Posted on February 11, 2024February 13, 2024 By admin

240 g all-purpose flour
395 g sugar
65 g unsweetened cocoa powder
2 tsp (8 g) baking powder
1.5 tsp (9 g) baking soda
1 tsp (2.5 g) kosher salt
1 tsp (2.5 g) espresso powder
225 ml milk
1/2 cup (99 g) vegetable oil
2 large (100 g) eggs
2 tsp vanilla extract
225 ml boiling water

Preheat oven to 350F/175C. Prepare two 9-inch cake pans by spraying with baking spray or buttering and lightly flouring.

Add flour, sugar, cocoa, baking powder, baking soda, salt and espresso powder to a large bowl or the bowl of a stand mixer. Whisk through to combine or, using your paddle attachment, stir through flour mixture until combined well.
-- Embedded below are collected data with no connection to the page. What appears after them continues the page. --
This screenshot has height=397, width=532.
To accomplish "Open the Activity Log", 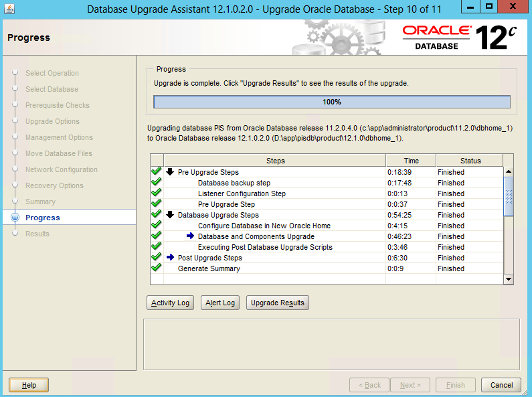I will (170, 303).
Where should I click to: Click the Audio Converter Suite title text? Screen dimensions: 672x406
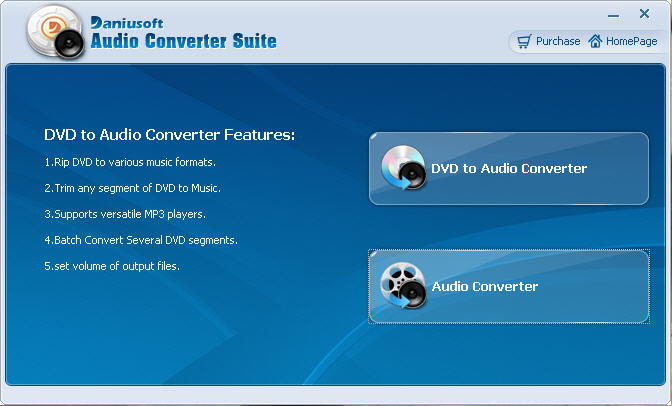click(184, 41)
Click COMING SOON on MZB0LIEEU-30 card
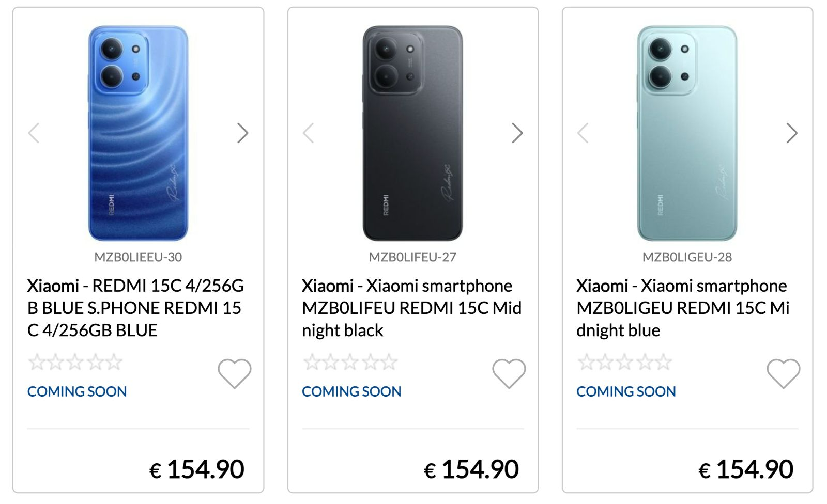Image resolution: width=827 pixels, height=504 pixels. [77, 391]
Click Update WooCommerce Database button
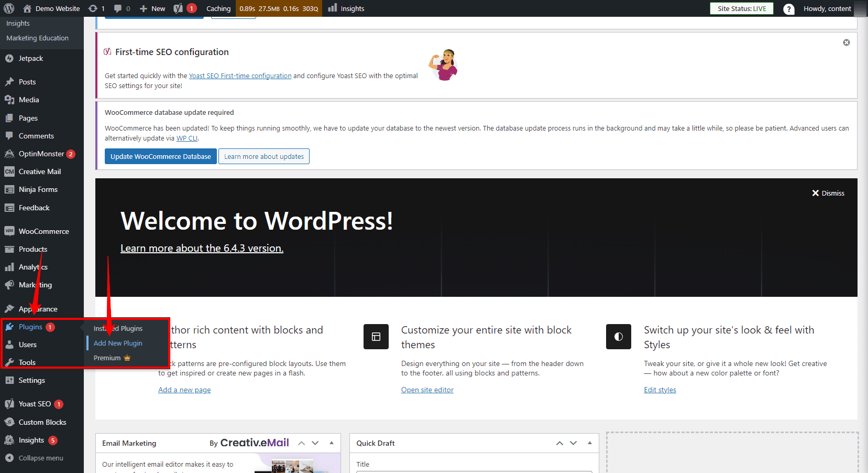The width and height of the screenshot is (868, 473). pyautogui.click(x=161, y=156)
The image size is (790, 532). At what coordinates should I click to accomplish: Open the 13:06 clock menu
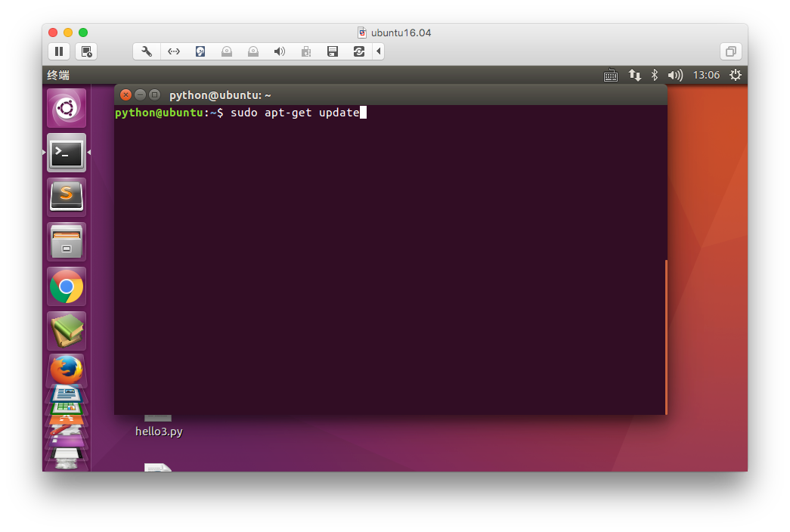pyautogui.click(x=706, y=76)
Add milk, vegetable oil, eggs, and vanilla to flour mixture and mix together on medium speed until well combined. Reduce speed and carefully add boiling water to the cake batter until well combined.
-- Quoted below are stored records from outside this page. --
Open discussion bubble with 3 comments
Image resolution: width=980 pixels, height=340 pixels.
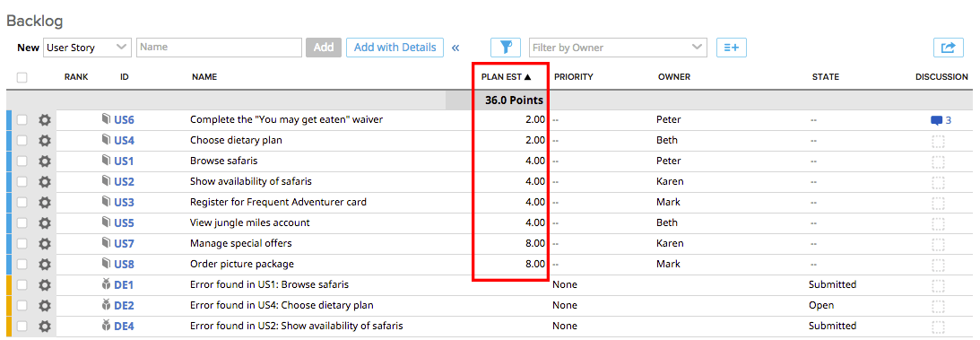[941, 120]
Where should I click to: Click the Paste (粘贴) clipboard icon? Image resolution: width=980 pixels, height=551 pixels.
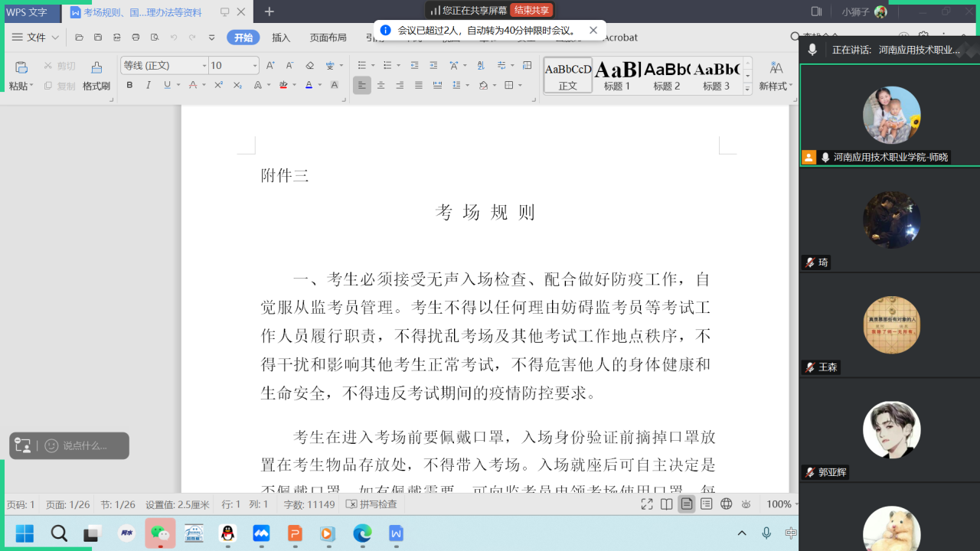[21, 67]
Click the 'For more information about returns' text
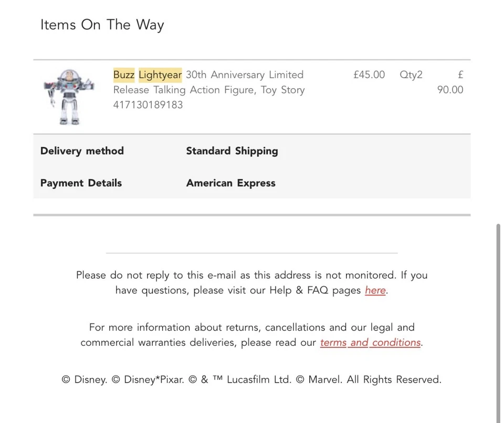 pyautogui.click(x=252, y=327)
The cake batter will be very thin after adding the boiling water. This is correct and results in a delicious and moist chocolate cake.

Distribute cake batter evenly between the two prepared cake pans. Bake for 30-35 minutes, until a toothpick or cake tester inserted in the center of the chocolate cake comes out clean.
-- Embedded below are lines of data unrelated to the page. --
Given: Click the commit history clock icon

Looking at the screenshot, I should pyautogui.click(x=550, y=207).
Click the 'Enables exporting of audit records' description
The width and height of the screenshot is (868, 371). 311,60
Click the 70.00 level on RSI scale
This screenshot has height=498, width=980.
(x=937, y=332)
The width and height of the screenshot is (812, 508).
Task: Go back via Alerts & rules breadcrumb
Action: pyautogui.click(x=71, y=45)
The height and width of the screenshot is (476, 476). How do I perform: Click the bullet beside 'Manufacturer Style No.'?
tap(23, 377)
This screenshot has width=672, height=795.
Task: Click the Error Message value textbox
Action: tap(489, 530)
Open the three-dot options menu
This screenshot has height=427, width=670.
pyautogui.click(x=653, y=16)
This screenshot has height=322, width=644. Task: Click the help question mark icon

Remove from the oven and allow to cool for about 10 minutes, remove from the pan and cool completely.

Frost the cake with Chocolate Buttercream Frosting.

Frosting:
130g softened butter
200g sugar
50g cocoa powder
1 tsp espresso powder
50ml milk

Dissolve espresso powder in a little but of boiling water then mix with milk.

Whisk butter, sugar, cocoa powder and coffee/milk until smooth.